US REJECTS DRUG ESPIONAGE CLAIM
THE United States has rejected charges by Venezuelan President Hugo Chavez that US drug agents were spying on his country and accused Caracas of flagging cooperation in the fight against narcotics trafficking.
"The accusations that somehow the (US) Drug Enforcement Agency is involved in espionage are baseless," said Deputy State Department spokesman Adam Ereli. "There's no substance or justification for them."
Mr Ereli also described as "regrettable" Mr Chavez's announcement that Venezuela was going to end cooperation with the DEA and said "failure to cooperate only benefits narco-traffickers."
Mr Chavez, a frequent critic of the US government, said that "the DEA has used the pretext of fighting drug trafficking ... to spy on Venezuela's government."

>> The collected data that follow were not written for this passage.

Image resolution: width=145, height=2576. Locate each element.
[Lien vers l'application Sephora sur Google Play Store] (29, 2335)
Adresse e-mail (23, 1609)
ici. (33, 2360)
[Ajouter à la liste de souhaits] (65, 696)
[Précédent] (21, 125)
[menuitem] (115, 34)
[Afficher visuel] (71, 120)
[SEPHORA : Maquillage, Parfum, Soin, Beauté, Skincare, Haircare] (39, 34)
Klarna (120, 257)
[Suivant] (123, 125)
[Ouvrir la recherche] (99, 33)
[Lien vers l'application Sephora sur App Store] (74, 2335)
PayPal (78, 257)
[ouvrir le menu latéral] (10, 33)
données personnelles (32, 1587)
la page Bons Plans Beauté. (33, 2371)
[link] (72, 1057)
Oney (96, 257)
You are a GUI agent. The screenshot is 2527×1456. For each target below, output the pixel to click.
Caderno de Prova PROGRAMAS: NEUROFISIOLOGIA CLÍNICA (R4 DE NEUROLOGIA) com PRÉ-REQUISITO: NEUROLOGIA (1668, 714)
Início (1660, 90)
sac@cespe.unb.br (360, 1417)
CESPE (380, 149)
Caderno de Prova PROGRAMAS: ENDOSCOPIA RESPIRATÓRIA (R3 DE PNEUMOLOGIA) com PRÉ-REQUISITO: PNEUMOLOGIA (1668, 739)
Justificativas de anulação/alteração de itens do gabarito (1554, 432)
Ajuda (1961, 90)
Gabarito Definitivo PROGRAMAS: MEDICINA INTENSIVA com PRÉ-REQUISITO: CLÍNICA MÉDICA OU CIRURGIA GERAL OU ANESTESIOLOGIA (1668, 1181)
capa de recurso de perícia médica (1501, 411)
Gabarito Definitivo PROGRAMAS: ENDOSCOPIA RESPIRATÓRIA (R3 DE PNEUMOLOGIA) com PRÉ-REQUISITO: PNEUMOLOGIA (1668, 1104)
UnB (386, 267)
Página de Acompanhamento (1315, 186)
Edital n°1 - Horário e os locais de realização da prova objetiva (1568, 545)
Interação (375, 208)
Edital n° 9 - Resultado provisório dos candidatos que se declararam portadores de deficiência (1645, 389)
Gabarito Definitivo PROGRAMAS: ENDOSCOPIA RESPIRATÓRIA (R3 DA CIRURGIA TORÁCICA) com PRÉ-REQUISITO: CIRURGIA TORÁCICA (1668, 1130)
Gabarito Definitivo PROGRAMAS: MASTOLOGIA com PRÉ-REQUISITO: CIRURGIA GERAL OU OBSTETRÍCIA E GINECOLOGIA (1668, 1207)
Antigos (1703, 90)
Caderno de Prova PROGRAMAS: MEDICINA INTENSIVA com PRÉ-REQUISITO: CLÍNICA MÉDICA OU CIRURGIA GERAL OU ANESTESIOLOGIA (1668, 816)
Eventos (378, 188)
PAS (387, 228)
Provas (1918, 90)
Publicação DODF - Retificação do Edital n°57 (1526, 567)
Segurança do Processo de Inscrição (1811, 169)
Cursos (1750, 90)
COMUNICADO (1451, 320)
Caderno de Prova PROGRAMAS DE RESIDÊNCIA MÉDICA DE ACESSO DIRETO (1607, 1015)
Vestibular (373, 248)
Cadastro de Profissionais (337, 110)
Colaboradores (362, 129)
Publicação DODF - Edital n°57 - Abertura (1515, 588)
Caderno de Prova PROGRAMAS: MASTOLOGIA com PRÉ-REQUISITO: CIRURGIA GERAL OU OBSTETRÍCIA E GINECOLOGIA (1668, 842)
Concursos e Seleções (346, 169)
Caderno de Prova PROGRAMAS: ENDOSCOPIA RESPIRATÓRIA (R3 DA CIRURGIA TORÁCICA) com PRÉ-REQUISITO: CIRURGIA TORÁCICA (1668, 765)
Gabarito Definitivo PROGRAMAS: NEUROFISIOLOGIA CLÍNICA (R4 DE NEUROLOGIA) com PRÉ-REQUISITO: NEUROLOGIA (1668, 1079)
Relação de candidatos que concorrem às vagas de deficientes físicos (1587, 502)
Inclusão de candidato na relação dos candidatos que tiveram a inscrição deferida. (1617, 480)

His comments came after Washington stepped up its criticism of Venezuela in recent weeks, accusing it of actively funding efforts to destabilise its Latin American neighbors.
Mr Ereli said Mr Chavez's remarks were meant to deflect attention from what he called "a steady deterioration in the government of Venezuela's commitment" to fighting narcotics trafficking in recent months.
"I think it's pretty clear to us that the motivation for this is not the accusation itself or not what they state is the problem," the US spokesman said.
"The motivation is an effort to detract from the government's increasingly deficient record of cooperation."